Courageous Leadership – Michelle Carruthers, Food Train
- Written by: Michelle Carruthers — The Food Train Ltd — CEO
- Published: 4th June 2021

Michelle Carruthers, CEO of Food Train, shares her thoughts on Courageous Leadership.
Food Train supports older people in local communities in Scotland by making regular food deliveries, helping with household jobs, and delivering books as part of a library service. The organisation was founded in 1995 with a vision to enable older people to ‘eat well, live well and age well at home’.
What does Courageous Leadership mean to you?
I see it as embracing failure and vulnerability. Leadership is about getting it wrong as well as getting it right and being ok with that. Being comfortable that your best is good enough and conveying that to your teams is important. During the pandemic, particularly in the early stages, my leadership style had to change. What our staff needed was concise, confident and very clear decision making so they could focus on scaling up our services to meet the sudden increased need. It was not a time for collaboration and consultation on plans and strategy, it was about making the daily decisions to keep our services running and keep everyone as safe as possible. I had to communicate clearly that in making those decisions I might not always get it right, but I was listening and making changes as needed. Embracing your own vulnerability, particularly in a period of crisis, is a big part of building resilience and growing as a leader.
What attributes of Courageous Leadership are important to you in your role?
Kindness, listening and holding your nerve. I find keeping aware of the scope and scale of my responsibilities helps me work through making decisions. Listening is usually more important than talking, and though everyone might not be fully in agreement with you all the time, making sure decisions are communicated on time, clearly and with rationale is essential.
Poise is important. Displaying personal and professional poise helps others sense your confidence in your skills, knowledge and expertise. Poise is a demonstration of confidence that can help displace judgements and bias.
I believe kindness underpins courageous leadership. You might be saying things that are tough and difficult for people to hear, but you can make that experience easier with kindness. Seeking improvements in yourself remains constant in leadership; every day is a school day with something to learn from everyone around you.
Is authenticity important to you and how do you bring it to your position?

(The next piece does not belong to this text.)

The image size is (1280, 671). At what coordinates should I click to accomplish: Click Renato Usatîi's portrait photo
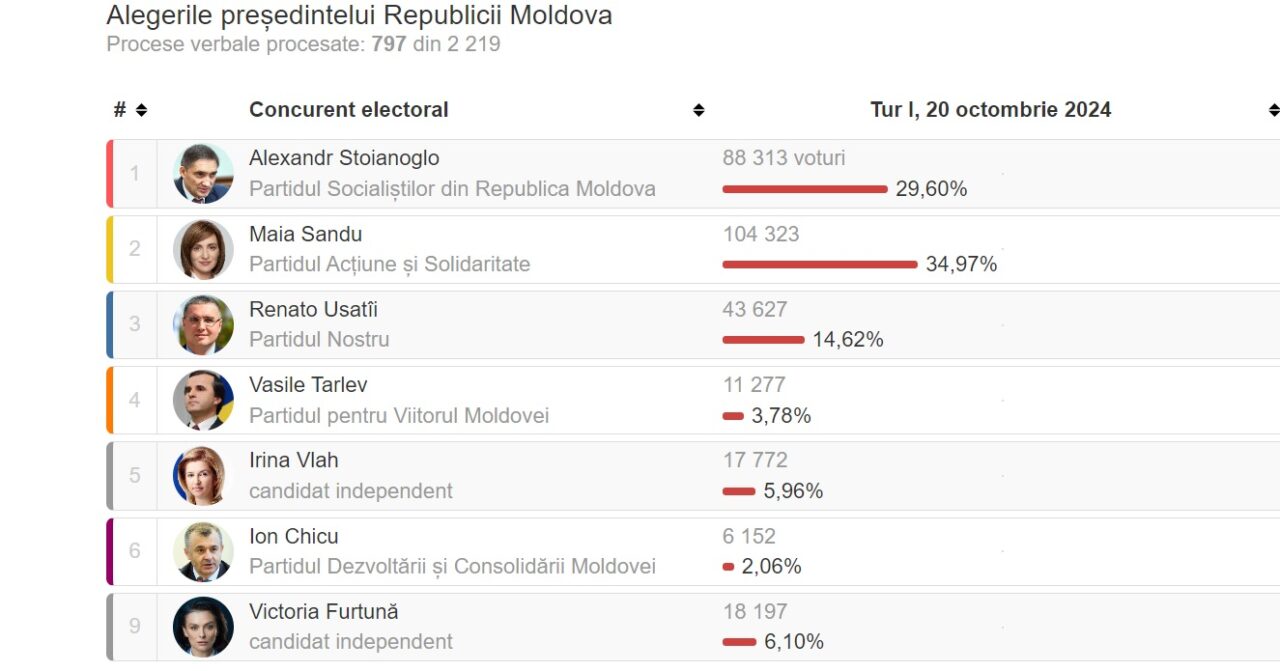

I believe it is a fundamental part of leadership in our sector. You need to be committed to your organisation’s vision and purpose and the understanding that your role is about service to others. Acknowledging you cannot work alone is another part of being an authentic leader. It takes the coordinated and committed efforts of thousands of other to keep Food Train on track. Seeking out and nurturing those relationships are a big part of my job.
I embrace when journalists are writing articles about Food Train and describe me as ‘passionate’ or ‘committed’ or even ‘formidable’; it is exactly what I am and what I believe our organisation needs from me. The people I need to impress with my leadership are our charity’s beneficiaries, I do that by knowing our vision, working to our standards and trusting my instincts.
Throughout your journey what, or who, has been influential in shaping your leadership style?
I had an experience in my late teens as a student nurse when I uncovered abuse of patients and became a whistleblower. I was young and naïve but very driven by a profound and deep sense that something was very wrong and any failure to act would have made me complicit. I was treated very poorly in the processes that followed. This has had a deep and lasting effect on me, and I believe that has underpinned how my leadership style has developed.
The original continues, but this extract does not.